● Yönerge 1
Belge metnine göre şu soruları yanıtlar mısınız?
(a) Konuşan kişi kaç defa kuraya girdiğini söylüyor?
(b) AKP iktidarı kaç yıllık olarak anılıyor?
(c) Öğretmenler nereye gönderiliyor?
● Yönerge 2
Belge metninde "Bununla birlikte devlet" sözlerinden "Eziliyor, itilip kakılıyorlar." sözlerine kadar her şeyi, "devlet" yerine "kamu" koyarak değiştirip yeniden yazar mısınız?

═════ Belge metni ═════

İsyan etmek üzereydi.
Dört defa kuraya girdiğini ama çıkamadığını haftaya yapılacak 5.kuradan da ümitsiz olduğunu, kuradan çıkan arkadaşlarının da Hakkâri, Şırnak gibi illeri yazmak suretiyle çıktığını söyleyerek ağlamaklı bir sesle “abi sesimizi kim duyacak bize kim yardım edecek diye sordu?”
Uzun süre cevap veremedim.
**
Bu hak ettiği halde kadro alamayanların hali.
Bununla birlikte devlet kadrolarında olan ve AKP’nin her türlü baskı ve zulmüne rağmen Ülkücü kimliğinden vazgeçmeyenler var ki onların hali içler acısı.
Resmen kan ağlıyorlar.
Eziliyor, itilip kakılıyorlar.
**
12 yıllık AKP iktidarının Ülkücü bürokrat, memur, işçiye reva gördüğü muamele;
Tasfiye, kıyım, sürgün, tayin, baskı, zulüm…
Öğretmenler il ve ilçelerde en uzak okullara gönderiliyor, sağlık çalışanları hastane yönetimlerinin baskısına maruz kalıyor, bürokrasidekilere ofis boy muamelesi çekiliyor, genç doktorlarımız Güneydoğu’da PKK’nın insafına terk ediliyor.
Bırakın Genel Müdürlüğü, İl Müdürlüğü AKP’ye oy vermiyor, herhangi bir cemaatten destek almıyorsanız daire başkanı, okul müdürü, hastane müdürü bile olamıyorsunuz.
Müdür olmayı geçtik var olan kadronuzu koruyamıyor bulunduğunuz yerde rahat çalışamıyorsunuz.
Tayin, sürgün…
Ya AKP’ye destek ya ölümlerden ölüm beğen yaklaşımı sergileniyor.

═════ Gösterilen veriler ═════

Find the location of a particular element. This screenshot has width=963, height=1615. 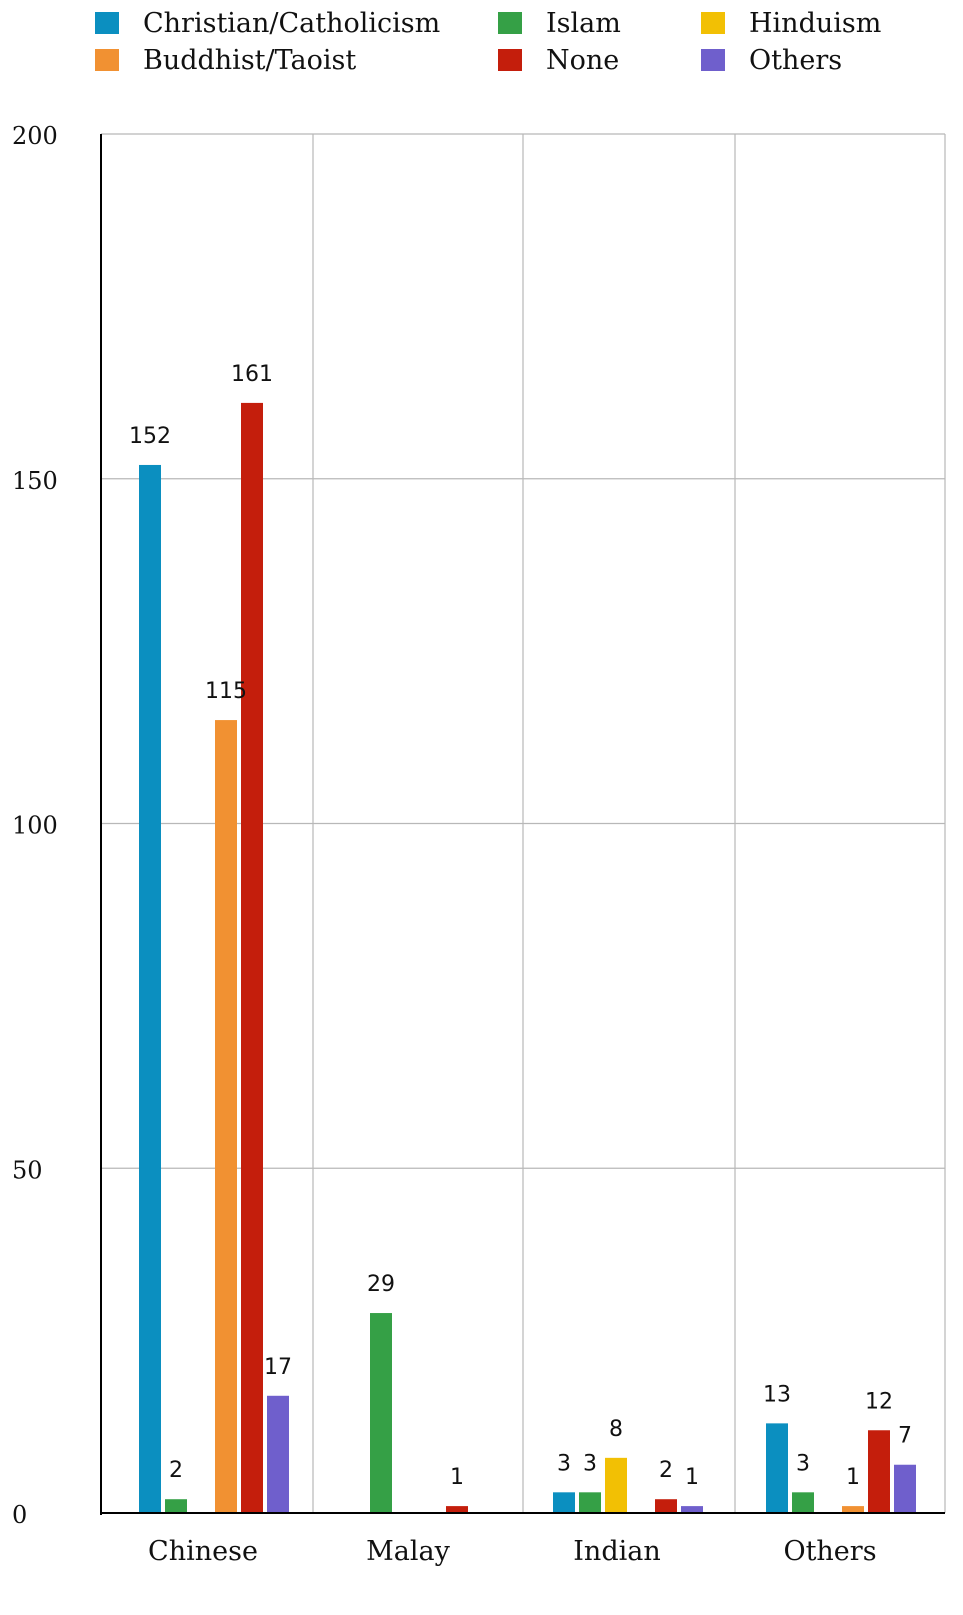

═════

● Nihai yanıt 1
(a) Dört defa.
(b) 12 yıllık.
(c) İl ve ilçelerde en uzak okullara.

● Nihai yanıt 2
Bununla birlikte kamu kadrolarında olan ve AKP’nin her türlü baskı ve zulmüne rağmen Ülkücü kimliğinden vazgeçmeyenler var ki onların hali içler acısı.
Resmen kan ağlıyorlar.
Eziliyor, itilip kakılıyorlar.